The longer arc: nothing in this design is specific to this site. The engine, the function, and the workflow are a weekend away from being a template — a drop-in, self-hosted, PR-gated visual CMS for any Astro repository, with “your repo, a free Firebase project, and branch protection” as the entire requirements list. That seems worth building in the open.

Glossary

  • allowlist — an explicit list of permitted identities; everything not on it is denied. The CMS allowlist is email addresses, and empty means nobody.
  • AST (abstract syntax tree) — the structured representation of source code a parser produces; what the Astro compiler exposes and the hand-rolled scanner approximates.
  • Astro — the static site generator that builds the site; its templates evaluate {…} expressions as JavaScript at build time.
  • blob SHA — GitHub’s content hash for a file version; sending it with a write makes the write atomic (the API rejects stale updates).
  • branch protection — GitHub repository rules requiring a pull request and approval before main can change. Exempts admins unless told otherwise — which is why the CMS token belongs to a non-admin account.
  • CI (continuous integration) — automation that runs on every push or pull request; here, the content gate, the security suite, and a full build.
  • CMS (content management system) — software that lets people edit site content without editing code. This one’s storage backend is git itself.
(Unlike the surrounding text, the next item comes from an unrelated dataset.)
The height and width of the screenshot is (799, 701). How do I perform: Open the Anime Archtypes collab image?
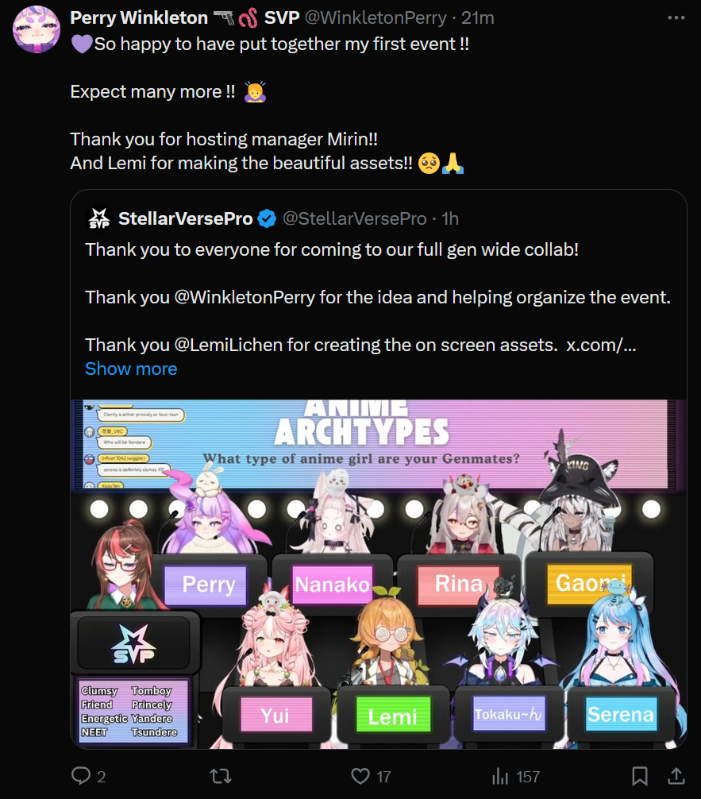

  • CORS (Cross-Origin Resource Sharing) — headers that let a browser page on one origin call an API on another. The CMS emits none, so no other origin can call it from a browser.
  • CSP (Content Security Policy) — a response header restricting what a page may load and run. The admin page pins its one inline script by hash.
  • JSON-LD (JavaScript Object Notation for Linked Data) — structured metadata embedded in a <script> block; one of the sinks the frontmatter escaping protects.
  • PAT (personal access token) — a GitHub API credential. The CMS’s PAT belongs to a dedicated non-admin machine account and lives in Secret Manager.
  • PR (pull request) — GitHub’s proposed-change review unit. In this CMS, the PR is the publish mechanism: merging it deploys.
  • RCE (remote code execution) — an attacker running arbitrary code on a system. Here the risk lives in CI, via Astro’s build-time {…} evaluation — which is why braces are always entity-encoded.
  • Secret Manager — Google Cloud’s secret store; holds the GitHub token so it never appears in code, config, or the browser.
  • SHA (Secure Hash Algorithm) — a cryptographic hash function family; used for GitHub blob identity and for pinning the admin page’s inline script in its CSP.
  • splice — replacing an exact byte range of a file with new bytes, leaving everything outside the range untouched.
  • WIF (Workload Identity Federation) — keyless deploy auth: GitHub Actions proves its identity to Google Cloud and receives short-lived credentials, with trust configured for main only.